Edit the case header below: give the passage from "February 10, 1969." up to and including "counsel), for appellees." again, with "appellant" changed to "plaintiff".

#### SELECTION:
· · · · · · ·

Case ID: ill-app-2d_106/html/0016-01.html
Source: Caselaw Access Project
Author: {"author": "\n      STOUDER, J.", "license": "Public Domain", "url": "https://static.case.law/"}
Date Created: 2024-08-24T03:29:51.129683

Burnex Oil Co., a Corporation, Plaintiff-Appellant, v. Dale Floyd, Marvin Homeyer, and Mobil Oil Company, a Corporation Defendants-Appellees.
    Gen. No. 52,848.
    First District.
    February 10, 1969.
    
      James B. McKeon, of Chicago, for appellant.
    McDermott, Will & Emery, of Chicago (Hamilton Smith and Frank J. Uvena, of counsel), for appellees.
   STOUDER, J.

· · · · · · ·

#### DATASET EXCERPT:
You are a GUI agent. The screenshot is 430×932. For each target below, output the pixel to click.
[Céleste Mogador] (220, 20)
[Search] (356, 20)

· · · · · · ·

#### THE REPLY:
February 10, 1969.
    
      James B. McKeon, of Chicago, for plaintiff.
    McDermott, Will & Emery, of Chicago (Hamilton Smith and Frank J. Uvena, of counsel), for appellees.